The very expensive balcony....Ainsworth v Albrecht [2016] HCA 40

(by Gary Wilson, member)

The above case, adjudicated on 12 October 2016 has attracted, (not for the first time), a lot of press comment in Queensland. This is because a relatively minor matter of one party wanting to extend a balcony into common property airspace has gone all the way to the High Court of Australia. Reports in the press sensationalise the matter, & report comments from observers, who say the parties cumulatively will have spent about $500,000 seeking to resolve the dispute. I make the observation that had some of this money been expended in other directions, possibly the dispute might have been able to have been resolved. Perhaps not, maybe this became a battle about other things?

Its interesting to the extent that in Body Corporate disputes, almost all participants "fold their cards" at the Administrative Tribunal level,  and it will be possibly a long time before another Body Corporate type case (from anywhere in Australia) will surface at the High Court.

The dispute was about one party (Albrecht) wanting to extend a balcony (in fact join up two balconies). To do this the required a General Meeting vote which had to be carried without dissent, which failed to occur. There is provision in the relevant legislation that an adjudicator can approve the proposal if the opposition was unreasonable in the circumstances.

This provision is in place, presumably, to protect a minority position being thwarted by the tyranny of the majority. Nevertheless I have found this provision somewhat disconcerting because a) if there is some objective standard, why have a vote, b) adjudications that have overturned votes often seem to lack any obvious rationale, (at least to me).

In this case the vote was overturned by the adjudicator as unreasonable, that decision overturned by Queensland Civil and Administrative Tribunal, but then the original decision was upheld by the Court of Appeal of the Supreme Court of Queensland. So obviously determining unreasonableness is not an easy thing!

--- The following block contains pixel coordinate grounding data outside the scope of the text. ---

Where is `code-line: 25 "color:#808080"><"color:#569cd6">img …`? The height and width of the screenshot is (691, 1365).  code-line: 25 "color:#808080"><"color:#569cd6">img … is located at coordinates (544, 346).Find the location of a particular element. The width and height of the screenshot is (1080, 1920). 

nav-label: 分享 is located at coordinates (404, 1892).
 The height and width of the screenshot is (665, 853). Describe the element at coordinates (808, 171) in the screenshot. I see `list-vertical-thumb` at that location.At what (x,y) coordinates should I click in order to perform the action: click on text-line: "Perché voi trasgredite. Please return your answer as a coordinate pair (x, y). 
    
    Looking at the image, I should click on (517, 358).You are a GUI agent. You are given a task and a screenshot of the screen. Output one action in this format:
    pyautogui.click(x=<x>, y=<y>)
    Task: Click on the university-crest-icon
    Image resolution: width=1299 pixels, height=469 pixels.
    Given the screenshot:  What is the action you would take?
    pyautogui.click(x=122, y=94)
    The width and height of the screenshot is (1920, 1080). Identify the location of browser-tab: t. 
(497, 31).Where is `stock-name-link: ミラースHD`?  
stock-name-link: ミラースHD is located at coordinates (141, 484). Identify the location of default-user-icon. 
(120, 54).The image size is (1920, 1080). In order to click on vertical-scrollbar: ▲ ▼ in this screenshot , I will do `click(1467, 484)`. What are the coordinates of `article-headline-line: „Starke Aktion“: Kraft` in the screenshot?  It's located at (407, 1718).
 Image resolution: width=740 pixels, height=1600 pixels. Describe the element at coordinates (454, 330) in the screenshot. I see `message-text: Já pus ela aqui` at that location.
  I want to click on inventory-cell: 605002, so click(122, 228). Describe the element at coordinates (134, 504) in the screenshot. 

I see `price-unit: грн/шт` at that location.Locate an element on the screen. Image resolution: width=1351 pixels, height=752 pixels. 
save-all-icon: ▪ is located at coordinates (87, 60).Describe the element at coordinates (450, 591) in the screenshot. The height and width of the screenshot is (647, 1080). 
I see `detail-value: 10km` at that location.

The High Court said that the adjudicator and the Court of Appeal were completely wrong as they tried to balance the competing interests, and in the end decide who had won the debate. (my words) This was the wrong approach said the High Court, all they had to do was decide if the vote against the proposal was unreasonable, (not to decide if their objection was inferior or superior to the alternate case). The High Court upheld the original vote finding it not unreasonable.

I have alluded to my sense that some of the adjudications I have read have been arbitrarily plucked from the air. This ruling should make it a little harder for adjudicators to over-rule votes. Certainly, the High Court has honed in on what needs to be considered, and more importantly, by default what should not be considered.

The combatants probably have done the Body Corporate world in Queensland a favour, but after a five year legal stoush there is a least one legal team bruised and battered. As for the rest of us, what can we say when great legal minds get it wrong, ... and what would have happened if this matter had terminated at the QLD Court Of Appeal, (who seemed to received a diplomatic reprimand from the High Court in the penultimate paragraph of its judgment).

Maybe you can say the system works, ... if the combatants have the resources to press and defend their positions?